La défaite du candidat d'extrême droite (FPÖ) à la présidentielle autrichienne a rassuré dans les capitales européennes, soulagé la fragile coalition centriste au pouvoir à Vienne et contrarié les ambitions du FPÖ, qui se projette maintenant vers les législatives.

Européen convaincu, qui jugeait ce scrutin décisif pour l'avenir de l'Autriche dans l'UE, Alexander Van der Bellen est crédité d'une nette victoire avec 53,3% des voix, selon les projections, contre 46,7% à Norbert Hofer, 45 ans, vice-président du parlement et cadre du Parti de la liberté (FPÖ).

L'ancien patron des Verts autrichiens, qui, à 72 ans, se présentait sans étiquette, voit dans ce résultat «un signal rouge-blanc-rouge (les couleurs autrichiennes, ndlr) de l'Autriche à toutes les capitales de l'Union européenne», a-t-il dit à Vienne.

L'extrême droite autrichienne espérait en effet capitaliser sur un contexte international propice aux formations eurosceptiques et anti-immigration après la victoire du Brexit au Royaume-Uni et celle de Donald Trump aux États-Unis.

Le candidat du FPÖ, qui n'avait pas fait campagne sur le thème d'une sortie de l'UE, entendait aussi incarner la défense de l'emploi, du pouvoir d'achat, le renouveau vis à vis des partis social-démocrate (SPÖ) et conservateur (ÖVP) qui gouvernent l'Autriche depuis des décennies.

Les réactions soulagées, après sa défaite, se sont enchaînées dans l'UE: «Bonne nouvelle pour l'Europe» selon le chef de la diplomatie italienne Paolo Gentiloni; «Clair message pro-européen» pour le président du Parlement européen Martin Schulz.

«Le peuple autrichien a fait le choix de l'Europe et de l'ouverture», s'est félicité le président français François Hollande. Le chef de la diplomatie allemande Frank-Walter Steinmeier a vu dans ce résultat un «bon présage pour l'Europe».

C'était avant l'annonce de la démission du chef du gouvernement italien Matteo Renzi après sa large défaite au référendum sur la réforme constitutionnelle dimanche soir.

«Un gain» pour l'avenir

En mai, lors d'un précédent tour de scrutin, il avait fallu attendre le comptage du vote par correspondance, le lundi, pour départager MM. Hofer et Van der Bellen et consacrer la courte victoire de M. Van der Bellen.

Mais ce second tour avait été annulé en raison d'irrégularités procédurales, à la suite d'un recours du FPÖ.
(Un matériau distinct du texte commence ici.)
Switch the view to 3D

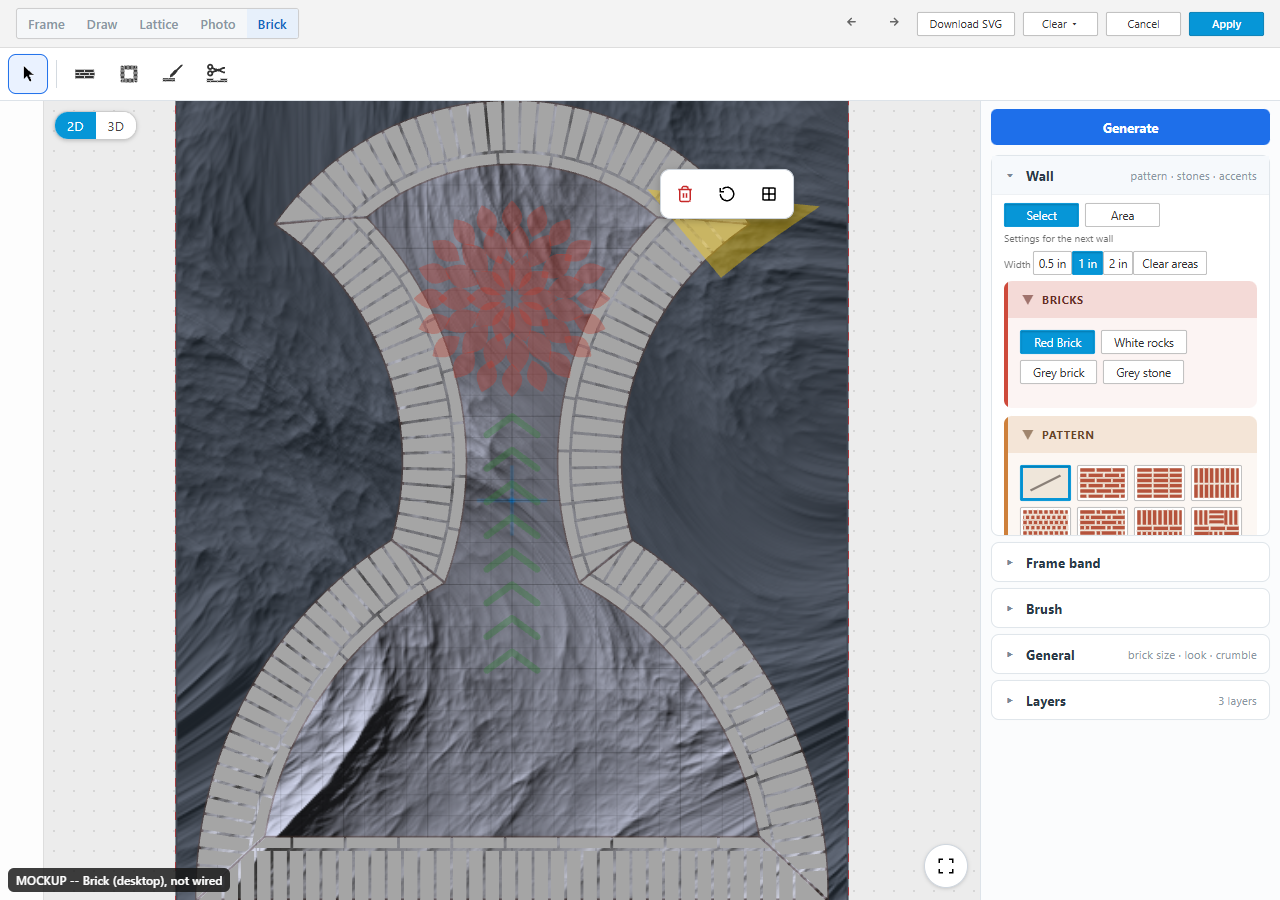tap(116, 126)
Cette fois, le score de M. Van der Bellen, un ancien professeur d'université, devrait marquer une nette progression par rapport à son résultat de mai (50,3%).

Alexander Van der Bellen a dit s'attendre à 300 000 votes d'écart avec son adversaire, dix fois plus que lors du second tour du printemps.

Cette fois-ci, le parti d'extrême droite a exclu de contester le résultat. Les scores officiels seront connus lundi.

Le vainqueur a attribué son succès à une forte participation et «à l'engagement de dizaines de milliers» de bénévoles qui ont organisé la mobilisation en sa faveur.

Même si les fonctions du président de la République autrichienne sont essentiellement protocolaires, une élection de Norbert Hofer aurait constitué pour la première fois l'arrivée d'un candidat d'extrême droite à la tête d'un État de l'UE.

À ce titre, elle était très observée par les partis alliés du FPÖ au niveau européen, le Front national (FN) en France ou le parti pour la Liberté de Geert Wilders aux Pays-Bas, deux pays où se tiendront des élections nationales en 2017.

M. Wilders a salué dimanche le FPÖ «qui s'est courageusement battu». «Les prochaines législatives seront celles de leur victoire!», a estimé la présidente du FN, Marine Le Pen.

Autour de Norbert Hofer, «infiniment triste» de sa défaite, les responsables du parti ont pris date pour l'avenir, mettant l'accent sur le potentiel d'une formation qui a séduit pas loin d'un électeur sur deux, «un gain durable pour (...) de possibles législatives», selon le secrétaire général du parti Herbert Kickl.

Dans l'hypothèse de législatives, qui auront lieu au plus tard en 2018, le FPÖ, fondé par d'ex-nazis en 1956 mais qui a lissé son discours, est donné en tête à plus de 30% d'intentions de vote face au SPÖ et à l'ÖVP, dont les ténors soutenaient Van der Bellen.

Ces deux grands partis autrichiens, au pouvoir depuis 2007, évitent d'avoir à cohabiter avec un président d'extrême droite qui aurait pu mettre leur coalition sous une forte pression. Leurs candidats avaient été éliminés dès le premier tour de la présidentielle, le 24 avril.